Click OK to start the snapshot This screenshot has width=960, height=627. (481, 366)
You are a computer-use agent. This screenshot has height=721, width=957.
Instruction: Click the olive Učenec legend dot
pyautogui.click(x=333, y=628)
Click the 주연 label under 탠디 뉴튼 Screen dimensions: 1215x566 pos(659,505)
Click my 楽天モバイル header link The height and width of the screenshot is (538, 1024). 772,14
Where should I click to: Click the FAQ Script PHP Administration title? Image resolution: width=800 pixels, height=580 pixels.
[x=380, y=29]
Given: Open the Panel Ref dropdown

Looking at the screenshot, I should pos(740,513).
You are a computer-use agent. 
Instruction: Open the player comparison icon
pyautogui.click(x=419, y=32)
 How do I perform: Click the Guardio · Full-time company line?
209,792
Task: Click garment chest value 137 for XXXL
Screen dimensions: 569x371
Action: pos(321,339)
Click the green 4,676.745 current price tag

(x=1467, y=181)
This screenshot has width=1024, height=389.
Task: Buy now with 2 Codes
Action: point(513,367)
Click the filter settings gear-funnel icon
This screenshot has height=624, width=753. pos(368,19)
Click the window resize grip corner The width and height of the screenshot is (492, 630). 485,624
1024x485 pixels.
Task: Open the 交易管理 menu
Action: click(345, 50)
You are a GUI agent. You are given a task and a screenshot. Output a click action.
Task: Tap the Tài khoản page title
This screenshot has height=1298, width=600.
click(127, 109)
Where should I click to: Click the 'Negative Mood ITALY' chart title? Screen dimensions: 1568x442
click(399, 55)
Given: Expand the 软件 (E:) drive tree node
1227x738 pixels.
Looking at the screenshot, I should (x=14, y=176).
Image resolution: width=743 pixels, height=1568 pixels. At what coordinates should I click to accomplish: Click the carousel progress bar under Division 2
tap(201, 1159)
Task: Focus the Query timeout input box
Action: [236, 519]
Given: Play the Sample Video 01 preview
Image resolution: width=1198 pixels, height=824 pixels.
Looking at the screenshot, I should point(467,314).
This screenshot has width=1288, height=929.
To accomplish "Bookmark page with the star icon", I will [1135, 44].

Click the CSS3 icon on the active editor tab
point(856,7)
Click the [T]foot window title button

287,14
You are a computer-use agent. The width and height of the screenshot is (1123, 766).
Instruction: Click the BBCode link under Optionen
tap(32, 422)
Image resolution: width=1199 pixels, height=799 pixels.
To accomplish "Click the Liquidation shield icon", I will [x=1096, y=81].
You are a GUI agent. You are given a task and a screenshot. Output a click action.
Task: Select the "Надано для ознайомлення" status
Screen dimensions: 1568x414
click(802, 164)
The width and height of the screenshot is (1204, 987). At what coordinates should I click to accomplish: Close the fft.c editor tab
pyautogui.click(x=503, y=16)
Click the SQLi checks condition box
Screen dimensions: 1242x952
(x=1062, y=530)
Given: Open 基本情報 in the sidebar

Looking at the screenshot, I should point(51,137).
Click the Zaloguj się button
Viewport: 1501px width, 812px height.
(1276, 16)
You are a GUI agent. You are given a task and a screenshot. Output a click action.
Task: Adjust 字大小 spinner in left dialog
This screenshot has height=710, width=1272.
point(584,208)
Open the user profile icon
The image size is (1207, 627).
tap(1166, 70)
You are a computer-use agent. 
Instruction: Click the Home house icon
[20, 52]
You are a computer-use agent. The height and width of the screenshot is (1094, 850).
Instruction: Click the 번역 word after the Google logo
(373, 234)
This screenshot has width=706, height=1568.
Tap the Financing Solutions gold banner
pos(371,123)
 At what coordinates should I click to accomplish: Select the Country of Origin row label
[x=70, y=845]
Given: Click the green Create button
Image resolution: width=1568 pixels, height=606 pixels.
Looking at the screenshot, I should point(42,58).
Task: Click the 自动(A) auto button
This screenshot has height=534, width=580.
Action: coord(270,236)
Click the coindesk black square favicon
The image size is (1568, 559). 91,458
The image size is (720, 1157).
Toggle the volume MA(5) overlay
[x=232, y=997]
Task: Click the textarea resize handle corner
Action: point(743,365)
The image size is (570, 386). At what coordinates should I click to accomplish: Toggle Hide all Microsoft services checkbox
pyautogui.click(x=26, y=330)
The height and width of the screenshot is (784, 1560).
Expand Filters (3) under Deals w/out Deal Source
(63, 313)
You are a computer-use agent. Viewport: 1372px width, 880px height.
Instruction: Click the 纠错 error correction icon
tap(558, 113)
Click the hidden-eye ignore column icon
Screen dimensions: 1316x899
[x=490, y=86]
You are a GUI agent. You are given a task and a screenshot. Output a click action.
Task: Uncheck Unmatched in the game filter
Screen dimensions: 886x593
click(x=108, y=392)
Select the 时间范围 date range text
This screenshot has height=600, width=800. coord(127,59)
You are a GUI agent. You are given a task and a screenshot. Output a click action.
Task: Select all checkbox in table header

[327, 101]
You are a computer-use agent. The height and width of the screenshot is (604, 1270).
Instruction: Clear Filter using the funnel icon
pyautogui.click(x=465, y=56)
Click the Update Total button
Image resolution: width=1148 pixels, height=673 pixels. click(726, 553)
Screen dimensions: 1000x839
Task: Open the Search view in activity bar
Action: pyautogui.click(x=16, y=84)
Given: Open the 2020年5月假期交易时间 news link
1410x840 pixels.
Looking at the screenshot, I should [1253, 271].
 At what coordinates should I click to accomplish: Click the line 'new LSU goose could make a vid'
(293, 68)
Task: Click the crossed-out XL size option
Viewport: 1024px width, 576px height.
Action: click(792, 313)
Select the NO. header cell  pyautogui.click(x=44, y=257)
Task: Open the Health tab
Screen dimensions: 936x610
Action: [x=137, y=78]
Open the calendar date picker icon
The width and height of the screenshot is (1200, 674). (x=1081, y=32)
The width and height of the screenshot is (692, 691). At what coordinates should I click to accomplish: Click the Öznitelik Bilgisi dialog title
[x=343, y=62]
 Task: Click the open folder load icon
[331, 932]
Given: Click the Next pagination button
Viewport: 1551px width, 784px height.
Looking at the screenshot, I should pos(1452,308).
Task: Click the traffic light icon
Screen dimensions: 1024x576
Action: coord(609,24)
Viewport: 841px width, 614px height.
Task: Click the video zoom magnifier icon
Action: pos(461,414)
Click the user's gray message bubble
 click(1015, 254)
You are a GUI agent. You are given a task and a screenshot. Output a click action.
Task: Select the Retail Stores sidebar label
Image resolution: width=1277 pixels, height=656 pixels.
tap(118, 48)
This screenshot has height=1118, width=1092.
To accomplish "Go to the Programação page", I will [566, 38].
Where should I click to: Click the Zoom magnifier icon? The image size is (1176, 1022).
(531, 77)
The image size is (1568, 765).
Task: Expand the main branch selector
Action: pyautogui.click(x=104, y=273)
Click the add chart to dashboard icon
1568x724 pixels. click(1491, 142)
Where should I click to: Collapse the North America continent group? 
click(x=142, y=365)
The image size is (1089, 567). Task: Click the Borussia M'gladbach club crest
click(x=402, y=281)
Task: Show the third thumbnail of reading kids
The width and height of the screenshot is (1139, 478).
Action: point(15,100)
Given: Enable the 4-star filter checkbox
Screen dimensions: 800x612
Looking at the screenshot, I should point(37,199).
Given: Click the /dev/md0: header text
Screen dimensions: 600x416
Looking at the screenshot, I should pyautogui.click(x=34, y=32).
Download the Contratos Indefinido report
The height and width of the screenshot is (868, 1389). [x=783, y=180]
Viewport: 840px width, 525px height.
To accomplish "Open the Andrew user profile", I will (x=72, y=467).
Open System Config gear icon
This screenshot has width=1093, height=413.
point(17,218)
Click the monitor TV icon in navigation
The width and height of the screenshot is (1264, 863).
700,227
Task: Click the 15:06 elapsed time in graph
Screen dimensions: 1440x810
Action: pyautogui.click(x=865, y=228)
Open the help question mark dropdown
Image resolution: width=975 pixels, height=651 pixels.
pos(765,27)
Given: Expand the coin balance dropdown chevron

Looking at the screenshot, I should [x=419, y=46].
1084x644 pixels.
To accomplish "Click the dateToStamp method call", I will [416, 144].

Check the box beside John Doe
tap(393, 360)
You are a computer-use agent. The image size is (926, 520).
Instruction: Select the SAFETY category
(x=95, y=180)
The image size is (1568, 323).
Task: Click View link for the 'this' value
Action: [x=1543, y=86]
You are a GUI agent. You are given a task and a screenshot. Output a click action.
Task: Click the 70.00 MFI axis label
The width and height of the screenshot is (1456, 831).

(What you will do): Among the lines above, return those that contain the string "page".

(Answer to this exercise):
Task: Tap the Tài khoản page title
To accomplish "Bookmark page with the star icon", I will [1135, 44].
To accomplish "Go to the Programação page", I will [566, 38].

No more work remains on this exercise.